UNITED NATIONS, United States (CMC) — The United Nations has issued a new report underscoring what it describes as “the critical importance” of scaling up HIV testing worldwide, including the Caribbean.
Titled “Knowledge is Power,” the UN said the report “presents evidence on progress made against AIDS thanks to early detection and treatment and calls on countries to step up their efforts.”
World AIDS Day will be observed on December 1.
UNAIDS executive director, Michel Sidibé, said that, in order to reach the millions who do not know their status, “we need universal access to HIV testing services.” , “HIV testing should be as widely available as pregnancy testing,” he added.
The UN said the Caribbean is second to sub-Saharan Africa in the prevalence of HIV, the virus that causes AIDS.
The UN said recent years have seen some successes in the battle against HIV/AIDS. In 2017, it said 75 per cent of people living with the virus knew their status, up from 66 per cent in 2015.
“Encouragingly, at least four in five people aware of their condition have access to treatment currently,” the UN said, noting that the number of people with HIV who are “virally suppressed” – meaning that the HIV load in their blood has reached levels so low that the virus is undetectable — has increased from 38 per cent in 2015 to 47 per cent in 2017.
But the UN lamented that access to HIV viral suppression remains unequal worldwide.
In some parts of the world, the UN said getting tested is “easy and fully integrated into a person’s antiretroviral treatment regime.”

### Data provided:
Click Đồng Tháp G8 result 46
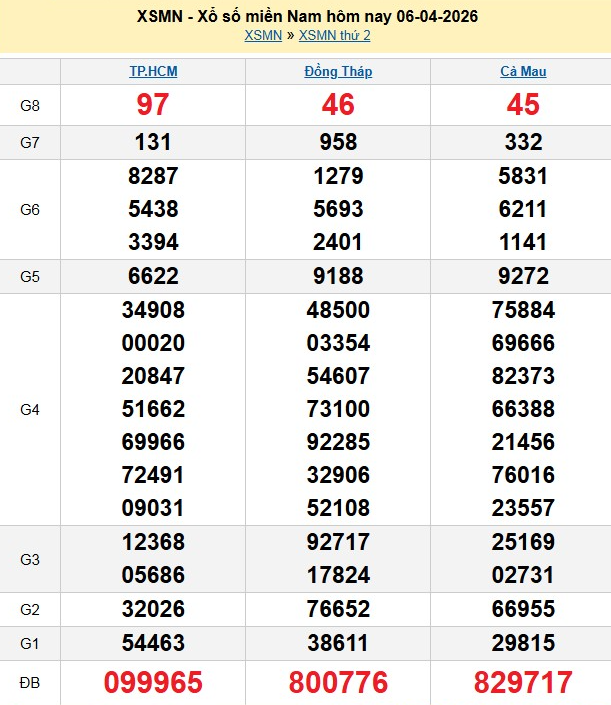Image resolution: width=611 pixels, height=705 pixels. (x=338, y=105)
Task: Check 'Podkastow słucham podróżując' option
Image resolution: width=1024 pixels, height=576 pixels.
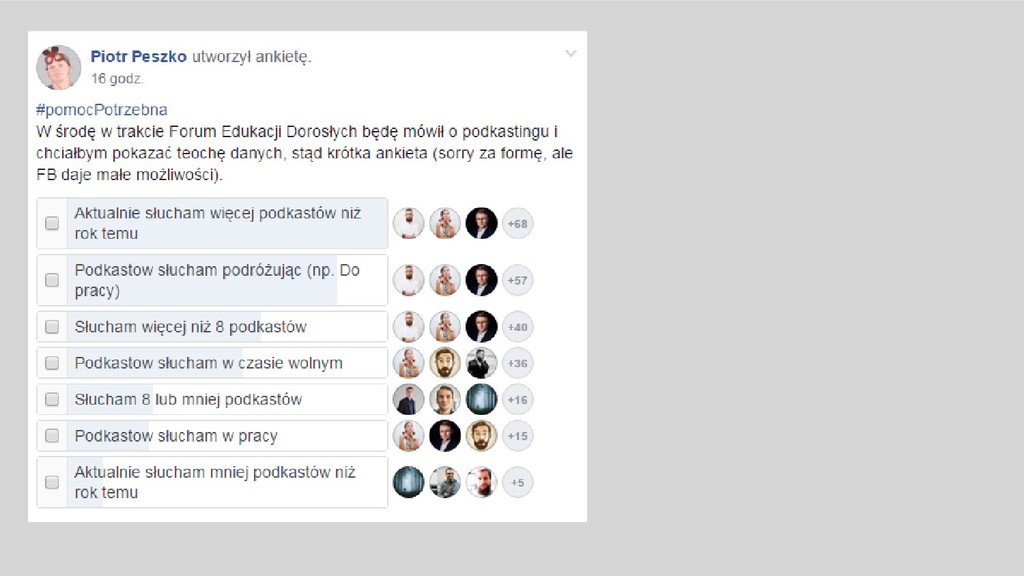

### Required actions:
1. According to the article on HIV testing, why does Michel Sidibé say universal access to HIV testing services is needed? Please answer in one to three sentences.
2. In the article on HIV testing, what share of people living with HIV knew their status in 2017?
The lines have nothing to do with this work.

### Completed exercise:
1. He says universal access to HIV testing services is needed to reach the millions of people who do not know their HIV status.

2. 75 per cent.